WHAT TO DO =
Write out word for word the lines from the one holding "Click the Apple iPhone 11 listing title" through the end of the data, and only those lines. Pictures stay out.

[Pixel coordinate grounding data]
····················
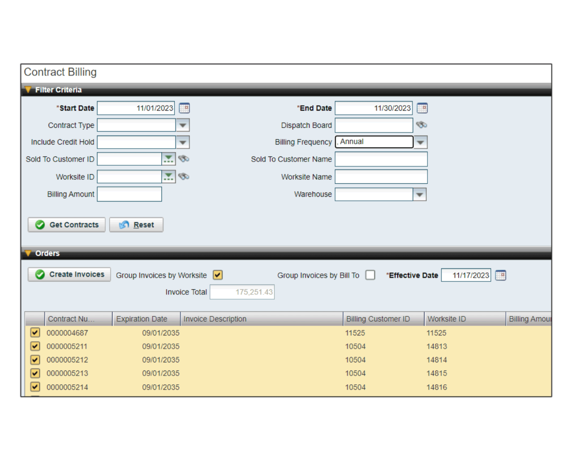Click the Dispatch Board lookup binoculars
This screenshot has width=572, height=460.
pyautogui.click(x=421, y=125)
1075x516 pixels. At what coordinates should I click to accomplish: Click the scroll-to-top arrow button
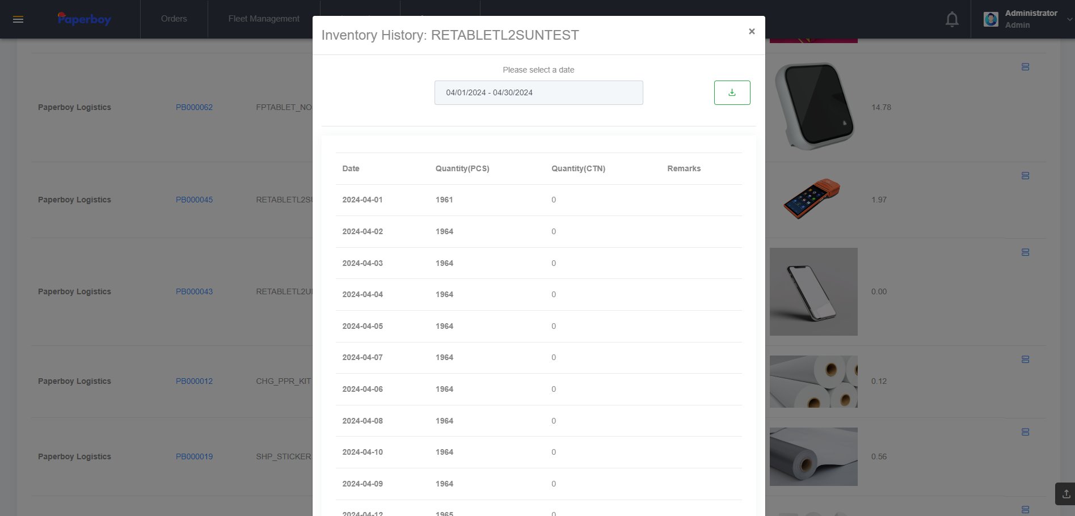pyautogui.click(x=1065, y=493)
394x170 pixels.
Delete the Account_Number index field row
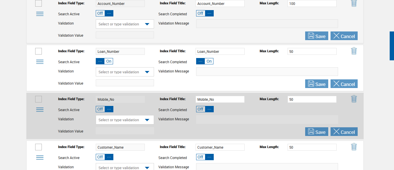pos(354,3)
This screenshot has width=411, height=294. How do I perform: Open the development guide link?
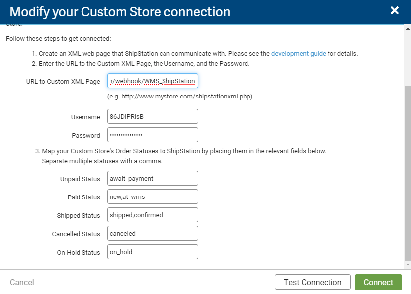299,54
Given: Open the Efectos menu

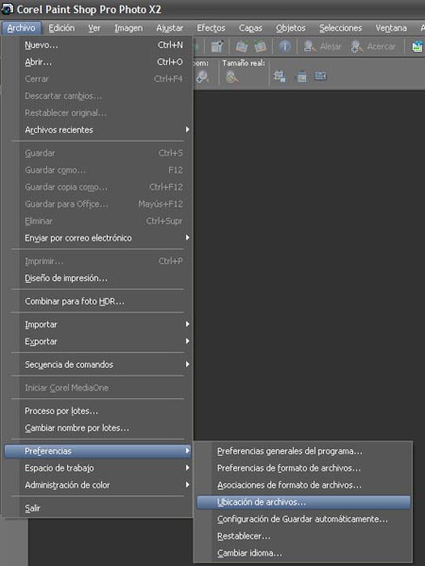Looking at the screenshot, I should [x=211, y=27].
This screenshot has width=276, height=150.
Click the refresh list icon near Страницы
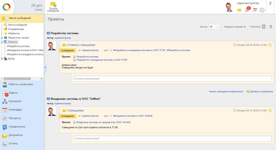pyautogui.click(x=270, y=27)
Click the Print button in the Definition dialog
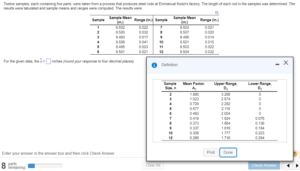This screenshot has width=300, height=171. (x=211, y=152)
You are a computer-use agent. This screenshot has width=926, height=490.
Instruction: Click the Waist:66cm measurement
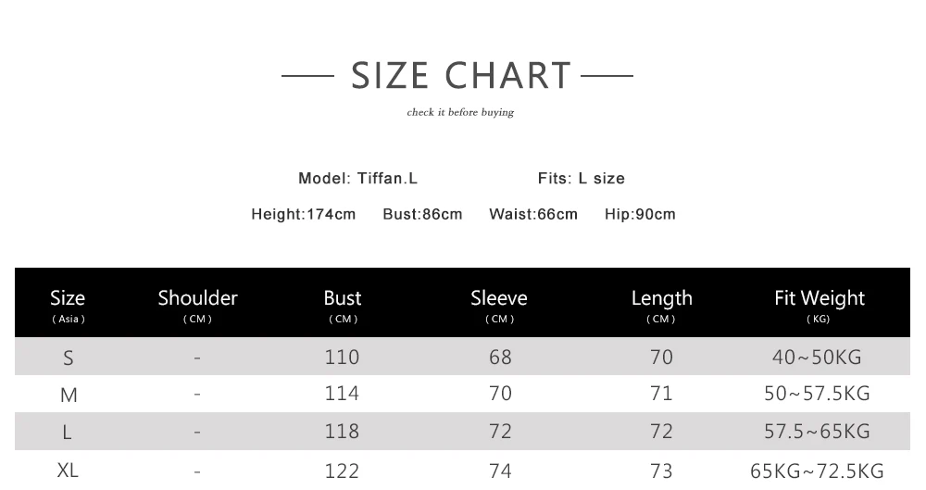pyautogui.click(x=533, y=214)
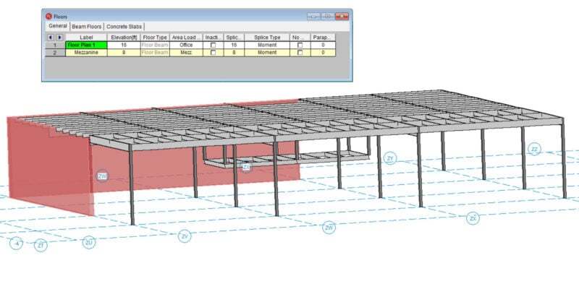Open Splice Type cell for Mezzanine row
579x302 pixels.
pos(266,53)
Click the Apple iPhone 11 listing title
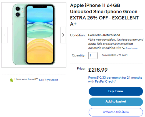Viewport: 145px width, 117px height. [x=105, y=15]
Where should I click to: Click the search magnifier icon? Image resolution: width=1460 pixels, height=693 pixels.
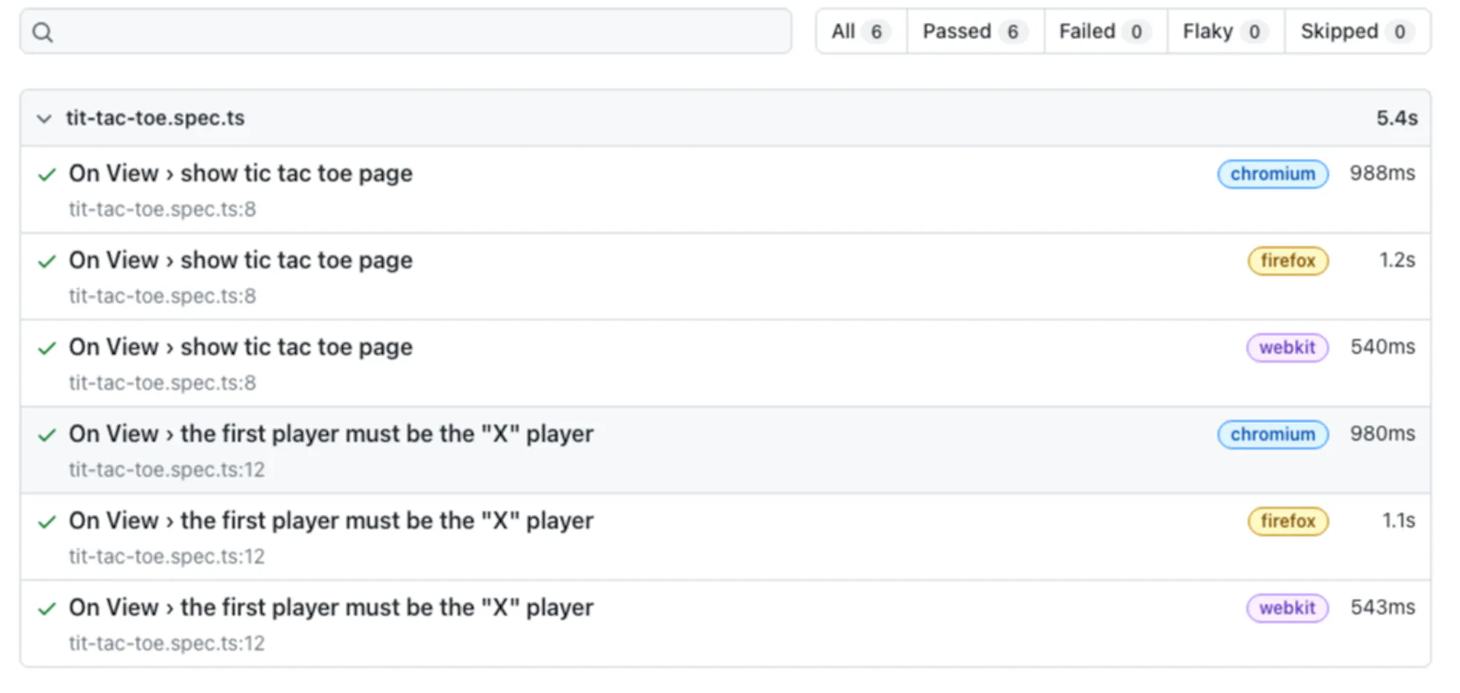(43, 32)
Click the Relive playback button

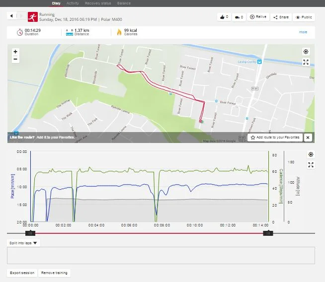(258, 17)
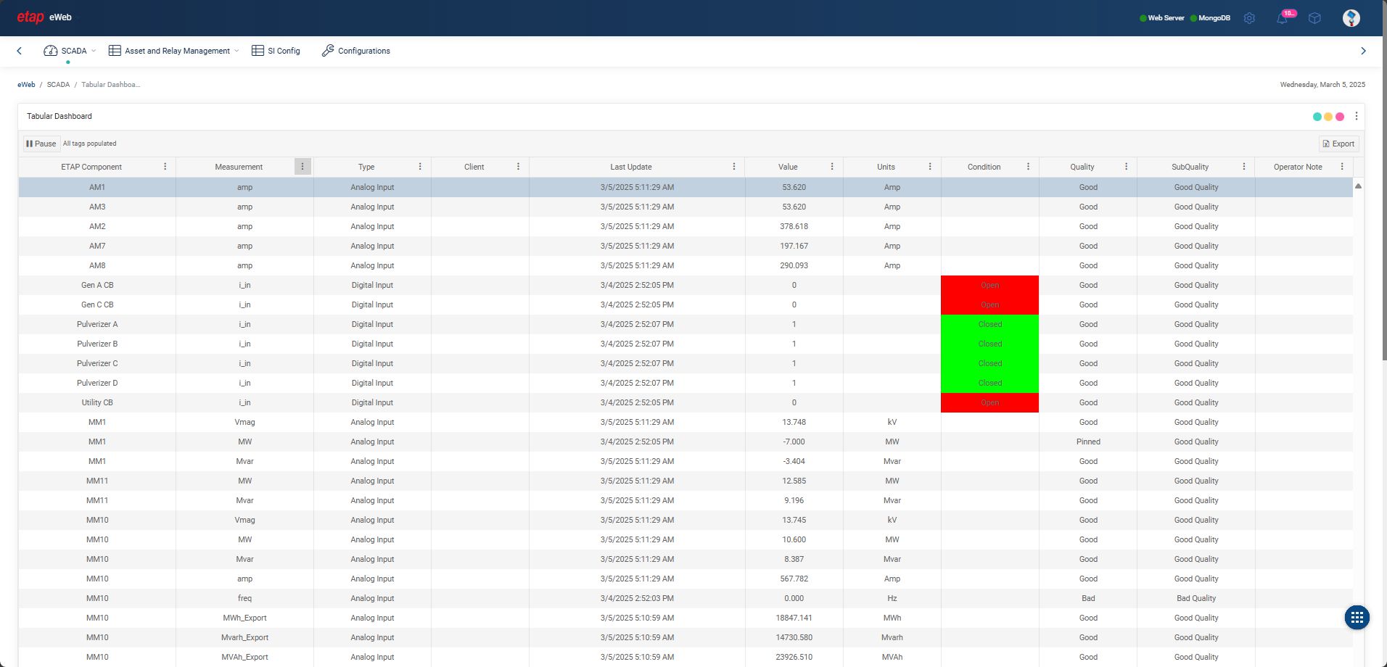Screen dimensions: 1387x667
Task: Export the tabular dashboard data
Action: (x=1338, y=144)
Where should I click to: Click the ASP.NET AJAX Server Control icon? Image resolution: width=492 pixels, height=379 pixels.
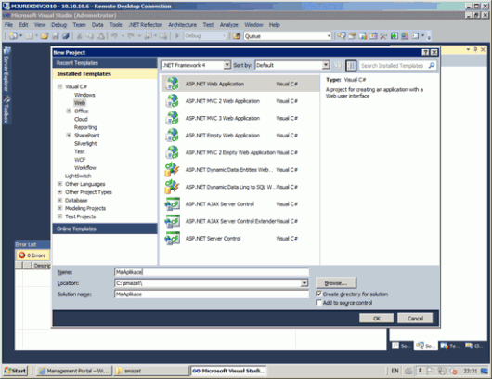pyautogui.click(x=173, y=204)
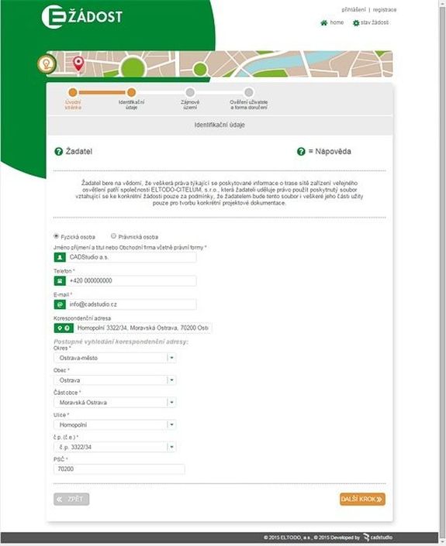Expand the Ulice dropdown

(171, 425)
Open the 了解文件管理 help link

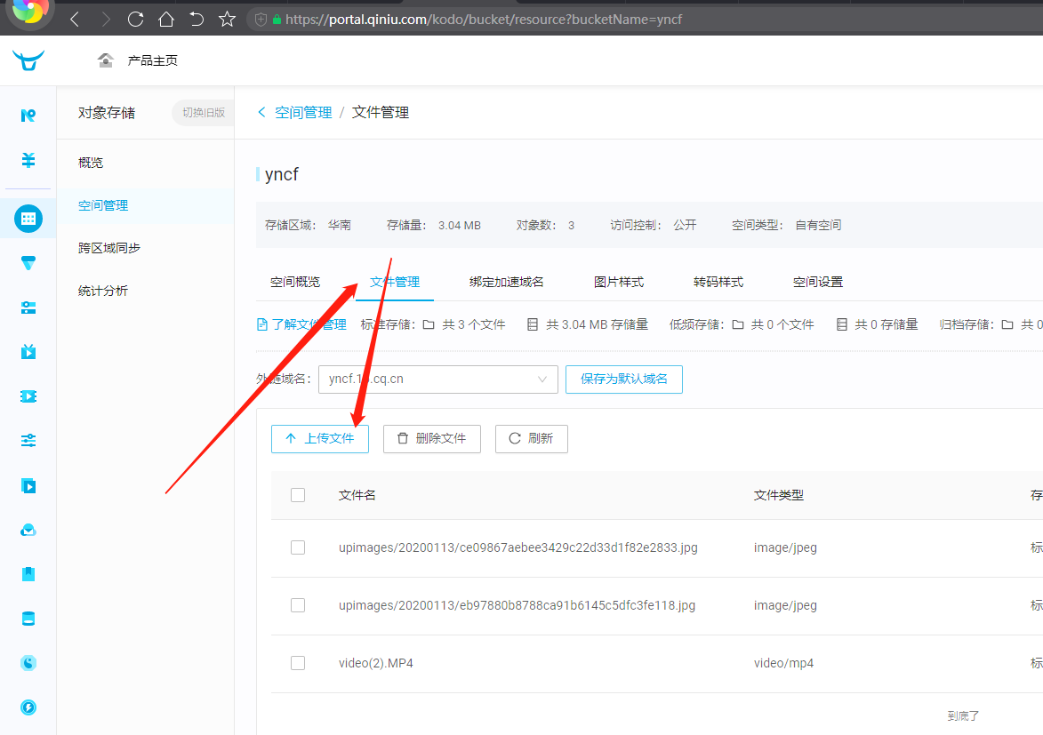click(x=301, y=324)
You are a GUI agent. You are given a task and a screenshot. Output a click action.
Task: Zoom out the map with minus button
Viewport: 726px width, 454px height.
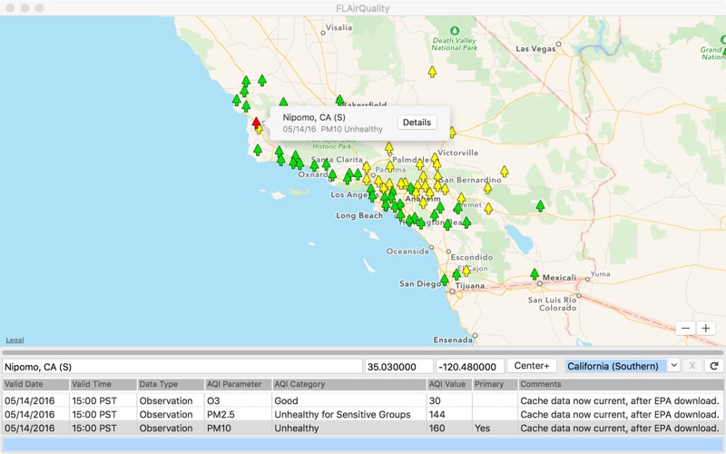[x=685, y=328]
····················
EXERCISE SOLUTION =
Click the Apple iPhone 11 listing title
Viewport: 145px width, 117px height. [x=105, y=15]
Where should I click to: Click the search magnifier icon? Image resolution: width=1460 pixels, height=693 pixels.
(43, 32)
Click the Relive playback button

(258, 17)
Screen dimensions: 1387x667
Task: Export the tabular dashboard data
Action: (x=1338, y=144)
Where should I click to: Click the ASP.NET AJAX Server Control icon? Image resolution: width=492 pixels, height=379 pixels.
pyautogui.click(x=173, y=204)
Expand the Ulice dropdown

(171, 425)
Open the 了解文件管理 help link

click(x=301, y=324)
You are a GUI agent. You are given a task and a screenshot. Output a click action.
Task: Zoom out the map with minus button
Viewport: 726px width, 454px height.
[x=685, y=328]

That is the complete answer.